From side table to centre stage: Social justice and the Afghan peace process

In the past months, Afghan policymakers and civil society have found themselves again in a “fog of talks” with representatives of the Taliban insurgency, international interlocutors, and each other. While violence is reaching new peaks, intra-Afghan talks that could eventually lead to a political settlement among the warring parties are no longer a pipe dream.

There has been much talk in Afghanistan about the right format and power-sharing schemes, as well as a possible compromise in the political sphere. However, the socio-economic conditions for maintaining peace once achieved have been hardly mentioned in the public discourse. This is even more surprising given that 90 percent of employment in Afghanistan is classified as vulnerable, exploitation even of minors is widespread, and the local economy lacks the capacity to reintegrate former combatants.

A 2019 publication by the Bureau for Workers' Activities(ACTRAV) of the International Labour Organization (ILO) aimed at bridging the perceived gap between decent work and political stability, by encouraging workers’ movements to enter the stage of peacemaking. By commissioning the report’s translation into Afghanistan’s local languages Dari and Pashto, FES Afghanistan seeks to expand this critical discussion to the broader Afghan society.

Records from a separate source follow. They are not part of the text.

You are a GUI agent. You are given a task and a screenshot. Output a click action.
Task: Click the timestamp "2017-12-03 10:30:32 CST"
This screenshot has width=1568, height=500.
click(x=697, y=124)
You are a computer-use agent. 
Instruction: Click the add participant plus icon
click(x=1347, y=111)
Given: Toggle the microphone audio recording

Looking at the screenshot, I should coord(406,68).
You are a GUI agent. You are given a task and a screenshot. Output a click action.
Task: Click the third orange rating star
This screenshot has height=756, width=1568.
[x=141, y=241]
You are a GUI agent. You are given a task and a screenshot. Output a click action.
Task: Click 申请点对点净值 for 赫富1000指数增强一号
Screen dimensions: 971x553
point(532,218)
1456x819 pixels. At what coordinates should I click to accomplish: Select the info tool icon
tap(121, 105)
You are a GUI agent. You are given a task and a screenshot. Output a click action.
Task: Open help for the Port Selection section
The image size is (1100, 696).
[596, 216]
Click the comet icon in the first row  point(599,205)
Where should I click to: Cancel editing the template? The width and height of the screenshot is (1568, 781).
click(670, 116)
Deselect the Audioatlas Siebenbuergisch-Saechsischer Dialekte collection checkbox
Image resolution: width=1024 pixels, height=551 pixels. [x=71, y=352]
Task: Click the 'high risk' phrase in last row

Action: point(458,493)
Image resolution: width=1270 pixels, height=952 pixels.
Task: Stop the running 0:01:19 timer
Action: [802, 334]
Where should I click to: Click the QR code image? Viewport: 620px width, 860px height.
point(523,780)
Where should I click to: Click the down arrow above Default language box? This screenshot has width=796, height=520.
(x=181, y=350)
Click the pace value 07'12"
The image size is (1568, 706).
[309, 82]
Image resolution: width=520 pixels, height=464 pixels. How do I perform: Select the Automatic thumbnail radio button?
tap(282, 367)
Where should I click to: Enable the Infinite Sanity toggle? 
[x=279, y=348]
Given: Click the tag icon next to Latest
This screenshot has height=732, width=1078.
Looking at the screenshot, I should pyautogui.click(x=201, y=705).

Enhancing the role of workers’ movements in building peace and stability

The question of how to rebuild and reconstruct economies and societies torn apart by war has been on the ILO’s agenda since 1944. So why did the ILO members decide that its Recommendation 71 required an update after more than 70 years? Primarily, the revision, Recommendation 205 helped the ILO to adjust its strategies and instruments and to “capture today’s context”, as described by Lena Hasle, chairperson of the Committee for Employment and Decent Work for the Transition to Peace at the 106th ILO Conference in 2017.

Today, most armed conflicts threatening the livelihood of people around the globe are no longer fought between states, but within them. Crisis management is no longer limited to recovery and reconstruction, but also gives high importance to prevention, preparedness, and resilience. Endemic political strife can, impede society’s ability to cope and mitigate human-made catastrophes and natural disasters, as is dramatically demonstrated  by Afghanistan’s situation during the COVID-19 pandemic.

With this new recommendation, the ILO calls on the international community to devote special attention to those particularly vulnerable to crisis. According to the UN, more than 6,000 Afghan children were killed or wounded in 2019 alone, during military operations and clashes, by mines, and in suicide bombings.

Decades of war have left the country with one of the world’s largest per-capita populations with disabilities, including many with amputations, vision or hearing problems, and post-traumatic stress disorder. Many of those struggle with discrimination at the workplace or even entering the job market. And finally, violence and conflict in Afghanistan are significant drivers for millions of refugees and displaced in and outside their home country.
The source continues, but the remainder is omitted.